Figure 4.

Adsorption competition between Lys and IgG adsorbing to (Panel A) quarternary-ammonium sepharose (Q; a positively-charged, strong anion exchanger, +0.22 mmol/mL exchange capacity), (Panel B) sulfopropyl sepharose (SP; a negatively-charged, strong cation exchange resin, −0.22 mmol/mL exchange capacity), or (Panel C) octadecyl sepharose (ODS; a neutral hydrophobic resin, 0 mmol/mL exchange capacity; see Table 2 for adsorbent identities). Ordinate simultaneously plots solution depletion of Lys (protein i, triangles) and IgG (protein j, squares) with the parameter (D_ij)_n for each of the n surfaces at different IgG solution concentrations $0<W_{B_j}^o<4$ mg/mL in surface-saturating Lys solution concentrations $W_{B_i}^o$ = 1.3 mg/mL for ODS or $W_{B_i}^o$ = 2.1 mg/mL for Q and SP (see section 2 for details).
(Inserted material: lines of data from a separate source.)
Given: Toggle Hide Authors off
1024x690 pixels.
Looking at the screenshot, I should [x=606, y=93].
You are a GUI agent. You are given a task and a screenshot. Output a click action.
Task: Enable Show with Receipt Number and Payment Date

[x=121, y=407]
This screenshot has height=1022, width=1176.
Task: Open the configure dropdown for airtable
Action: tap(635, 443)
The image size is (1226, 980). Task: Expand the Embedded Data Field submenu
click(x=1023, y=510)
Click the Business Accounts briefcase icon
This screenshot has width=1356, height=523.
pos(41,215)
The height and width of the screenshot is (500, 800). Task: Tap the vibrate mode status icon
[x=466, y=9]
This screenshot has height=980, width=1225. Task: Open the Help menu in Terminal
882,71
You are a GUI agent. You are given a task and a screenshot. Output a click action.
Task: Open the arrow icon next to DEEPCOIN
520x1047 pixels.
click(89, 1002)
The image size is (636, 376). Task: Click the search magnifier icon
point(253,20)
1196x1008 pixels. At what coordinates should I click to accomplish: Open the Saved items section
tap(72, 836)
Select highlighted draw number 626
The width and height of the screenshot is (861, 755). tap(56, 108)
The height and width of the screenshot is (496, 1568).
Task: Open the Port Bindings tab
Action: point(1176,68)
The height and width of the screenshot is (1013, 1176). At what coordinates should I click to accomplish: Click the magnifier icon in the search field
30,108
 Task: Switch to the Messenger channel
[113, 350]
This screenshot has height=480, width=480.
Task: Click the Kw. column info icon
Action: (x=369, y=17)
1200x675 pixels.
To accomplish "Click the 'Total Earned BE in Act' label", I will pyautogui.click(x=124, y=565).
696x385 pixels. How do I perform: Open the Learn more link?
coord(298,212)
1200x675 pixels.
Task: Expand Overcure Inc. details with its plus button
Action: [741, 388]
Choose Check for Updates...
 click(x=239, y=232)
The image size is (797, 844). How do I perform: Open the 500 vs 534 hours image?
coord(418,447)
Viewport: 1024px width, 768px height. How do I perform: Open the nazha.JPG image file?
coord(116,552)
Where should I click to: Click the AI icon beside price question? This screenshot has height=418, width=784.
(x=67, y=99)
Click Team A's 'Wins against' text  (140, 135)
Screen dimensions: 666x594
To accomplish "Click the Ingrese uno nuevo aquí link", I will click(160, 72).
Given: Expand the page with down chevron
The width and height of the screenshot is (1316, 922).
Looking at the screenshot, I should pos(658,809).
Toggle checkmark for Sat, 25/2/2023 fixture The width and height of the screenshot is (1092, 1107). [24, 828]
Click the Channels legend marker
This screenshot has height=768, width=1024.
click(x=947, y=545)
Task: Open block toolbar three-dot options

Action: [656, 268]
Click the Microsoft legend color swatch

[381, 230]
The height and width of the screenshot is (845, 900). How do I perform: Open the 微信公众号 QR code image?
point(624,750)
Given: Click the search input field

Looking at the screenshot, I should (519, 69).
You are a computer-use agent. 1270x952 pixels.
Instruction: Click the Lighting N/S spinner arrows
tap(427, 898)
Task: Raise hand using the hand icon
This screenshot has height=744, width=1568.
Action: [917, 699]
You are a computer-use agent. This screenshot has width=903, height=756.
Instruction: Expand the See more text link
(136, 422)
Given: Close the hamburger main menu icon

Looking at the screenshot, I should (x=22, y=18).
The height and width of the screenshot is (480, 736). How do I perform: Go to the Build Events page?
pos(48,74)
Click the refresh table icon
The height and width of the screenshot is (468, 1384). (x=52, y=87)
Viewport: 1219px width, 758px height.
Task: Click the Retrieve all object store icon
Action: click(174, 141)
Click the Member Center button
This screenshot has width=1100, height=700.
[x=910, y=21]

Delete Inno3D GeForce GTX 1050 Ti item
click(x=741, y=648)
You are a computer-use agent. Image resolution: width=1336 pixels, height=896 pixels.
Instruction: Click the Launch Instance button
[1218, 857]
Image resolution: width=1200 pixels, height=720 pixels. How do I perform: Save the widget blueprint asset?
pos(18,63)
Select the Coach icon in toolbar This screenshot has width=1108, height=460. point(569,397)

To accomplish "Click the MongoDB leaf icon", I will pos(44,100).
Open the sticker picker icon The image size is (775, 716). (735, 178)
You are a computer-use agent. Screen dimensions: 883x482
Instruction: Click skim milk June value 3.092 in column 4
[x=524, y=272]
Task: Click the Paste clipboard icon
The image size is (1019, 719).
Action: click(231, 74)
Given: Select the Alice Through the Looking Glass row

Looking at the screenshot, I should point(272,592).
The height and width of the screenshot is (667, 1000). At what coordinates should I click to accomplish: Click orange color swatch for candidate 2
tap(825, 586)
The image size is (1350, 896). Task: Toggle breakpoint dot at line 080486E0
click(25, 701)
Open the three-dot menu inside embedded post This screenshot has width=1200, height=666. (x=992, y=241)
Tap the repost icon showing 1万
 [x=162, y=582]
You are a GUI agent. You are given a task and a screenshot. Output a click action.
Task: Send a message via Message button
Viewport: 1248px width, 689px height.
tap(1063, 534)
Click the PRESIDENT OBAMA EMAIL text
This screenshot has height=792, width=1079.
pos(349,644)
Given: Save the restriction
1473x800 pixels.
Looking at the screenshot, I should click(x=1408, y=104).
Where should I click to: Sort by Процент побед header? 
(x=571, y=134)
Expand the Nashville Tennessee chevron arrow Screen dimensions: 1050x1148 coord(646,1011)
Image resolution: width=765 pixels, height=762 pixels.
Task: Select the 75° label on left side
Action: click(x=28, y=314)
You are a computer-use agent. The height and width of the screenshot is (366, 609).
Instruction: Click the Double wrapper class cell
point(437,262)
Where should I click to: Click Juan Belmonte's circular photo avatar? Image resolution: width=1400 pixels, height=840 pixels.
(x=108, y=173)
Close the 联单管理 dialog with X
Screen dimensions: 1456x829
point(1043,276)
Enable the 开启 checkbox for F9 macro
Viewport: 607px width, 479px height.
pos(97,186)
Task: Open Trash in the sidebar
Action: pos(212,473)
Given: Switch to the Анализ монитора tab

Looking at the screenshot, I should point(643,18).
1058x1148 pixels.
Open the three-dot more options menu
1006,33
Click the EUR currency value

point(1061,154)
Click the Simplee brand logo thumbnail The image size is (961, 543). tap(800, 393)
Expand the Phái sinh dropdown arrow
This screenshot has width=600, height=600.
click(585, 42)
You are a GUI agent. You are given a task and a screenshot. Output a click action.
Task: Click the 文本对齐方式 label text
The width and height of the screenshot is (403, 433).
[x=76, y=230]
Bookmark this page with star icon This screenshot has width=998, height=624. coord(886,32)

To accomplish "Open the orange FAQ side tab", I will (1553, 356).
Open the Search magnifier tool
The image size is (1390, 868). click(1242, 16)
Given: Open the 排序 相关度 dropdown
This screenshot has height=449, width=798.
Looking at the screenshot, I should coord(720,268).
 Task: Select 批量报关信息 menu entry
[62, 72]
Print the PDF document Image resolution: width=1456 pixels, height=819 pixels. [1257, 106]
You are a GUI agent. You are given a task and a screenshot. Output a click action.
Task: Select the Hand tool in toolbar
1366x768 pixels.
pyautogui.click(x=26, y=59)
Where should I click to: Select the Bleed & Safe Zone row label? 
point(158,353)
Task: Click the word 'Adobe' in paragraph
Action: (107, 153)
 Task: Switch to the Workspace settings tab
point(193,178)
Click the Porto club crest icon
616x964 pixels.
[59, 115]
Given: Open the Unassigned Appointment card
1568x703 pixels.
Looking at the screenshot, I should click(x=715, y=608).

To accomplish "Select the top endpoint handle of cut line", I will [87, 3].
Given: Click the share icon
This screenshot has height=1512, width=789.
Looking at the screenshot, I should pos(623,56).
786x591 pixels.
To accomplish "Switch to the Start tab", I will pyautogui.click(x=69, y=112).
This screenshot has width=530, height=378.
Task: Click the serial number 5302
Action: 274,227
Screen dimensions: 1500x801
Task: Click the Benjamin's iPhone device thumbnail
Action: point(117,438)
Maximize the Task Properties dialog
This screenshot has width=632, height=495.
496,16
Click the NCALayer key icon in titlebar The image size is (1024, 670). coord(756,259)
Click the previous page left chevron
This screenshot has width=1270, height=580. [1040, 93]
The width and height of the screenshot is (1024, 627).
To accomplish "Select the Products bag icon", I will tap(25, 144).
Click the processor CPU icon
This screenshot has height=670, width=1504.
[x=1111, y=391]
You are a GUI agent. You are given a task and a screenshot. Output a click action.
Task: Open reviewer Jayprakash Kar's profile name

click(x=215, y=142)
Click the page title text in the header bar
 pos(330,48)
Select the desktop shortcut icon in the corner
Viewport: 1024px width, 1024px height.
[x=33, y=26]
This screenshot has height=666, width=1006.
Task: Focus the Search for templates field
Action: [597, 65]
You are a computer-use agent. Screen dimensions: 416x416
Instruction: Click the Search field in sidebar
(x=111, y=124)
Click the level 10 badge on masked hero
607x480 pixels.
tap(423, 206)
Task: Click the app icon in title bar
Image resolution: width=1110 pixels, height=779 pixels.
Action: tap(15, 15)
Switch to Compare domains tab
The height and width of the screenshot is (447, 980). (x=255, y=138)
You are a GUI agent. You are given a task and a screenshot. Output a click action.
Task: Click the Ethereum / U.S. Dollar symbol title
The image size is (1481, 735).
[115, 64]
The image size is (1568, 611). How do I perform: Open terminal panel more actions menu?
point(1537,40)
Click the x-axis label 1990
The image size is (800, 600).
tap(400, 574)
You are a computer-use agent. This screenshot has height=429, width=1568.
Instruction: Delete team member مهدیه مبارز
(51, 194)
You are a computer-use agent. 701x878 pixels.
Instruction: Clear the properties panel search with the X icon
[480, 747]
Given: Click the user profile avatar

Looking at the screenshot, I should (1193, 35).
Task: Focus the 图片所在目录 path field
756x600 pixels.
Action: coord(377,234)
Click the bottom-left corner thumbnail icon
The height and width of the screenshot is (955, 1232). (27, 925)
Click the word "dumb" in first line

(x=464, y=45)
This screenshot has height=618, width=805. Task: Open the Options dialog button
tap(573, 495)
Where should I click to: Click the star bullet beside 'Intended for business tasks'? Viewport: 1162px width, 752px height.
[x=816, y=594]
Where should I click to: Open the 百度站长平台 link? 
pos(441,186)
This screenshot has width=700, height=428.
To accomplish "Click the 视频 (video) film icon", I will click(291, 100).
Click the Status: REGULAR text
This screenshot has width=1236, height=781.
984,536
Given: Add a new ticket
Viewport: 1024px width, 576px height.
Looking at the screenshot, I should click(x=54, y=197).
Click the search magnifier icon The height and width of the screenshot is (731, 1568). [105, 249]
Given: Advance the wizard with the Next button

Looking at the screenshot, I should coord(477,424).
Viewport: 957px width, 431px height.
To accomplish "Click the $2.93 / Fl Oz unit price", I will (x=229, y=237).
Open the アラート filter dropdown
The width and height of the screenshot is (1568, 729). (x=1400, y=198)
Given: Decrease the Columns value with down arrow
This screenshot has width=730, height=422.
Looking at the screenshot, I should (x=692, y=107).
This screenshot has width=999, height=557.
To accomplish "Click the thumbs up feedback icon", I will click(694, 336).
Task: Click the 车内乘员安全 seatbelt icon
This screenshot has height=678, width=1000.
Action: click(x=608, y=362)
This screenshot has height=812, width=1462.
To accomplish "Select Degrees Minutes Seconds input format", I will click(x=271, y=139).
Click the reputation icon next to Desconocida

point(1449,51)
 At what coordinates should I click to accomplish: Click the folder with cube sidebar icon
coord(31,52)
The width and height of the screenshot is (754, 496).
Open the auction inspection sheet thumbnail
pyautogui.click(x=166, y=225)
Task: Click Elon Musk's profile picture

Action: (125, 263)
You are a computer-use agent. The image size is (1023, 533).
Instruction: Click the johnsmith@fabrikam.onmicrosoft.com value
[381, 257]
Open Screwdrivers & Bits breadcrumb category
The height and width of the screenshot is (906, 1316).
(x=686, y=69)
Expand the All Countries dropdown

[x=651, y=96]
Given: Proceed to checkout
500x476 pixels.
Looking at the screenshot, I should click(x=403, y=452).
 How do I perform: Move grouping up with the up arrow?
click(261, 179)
Open and closed symbols represent different trials with the same protein. Error bars on symbols represent estimated uncertainty calculated by propagation of error in calibration curves relating SDS gel electrophoresis band optical density to protein concentration $W_B^o$ (see section 2 and ref. [3] for more discussion of analytical methods). Dashed vertical lines and annotations note the solution concentration range when protein i exceeds that of protein j and solid lines through the data are guides to the eye. Notice that adsorption of net-neutral IgG was at the expense of Lys on Q and ODS but not SP. Trends in Lys adsorption on ODS are analytically difficult to discern because the surface capacity falls within technique sensitivity limits.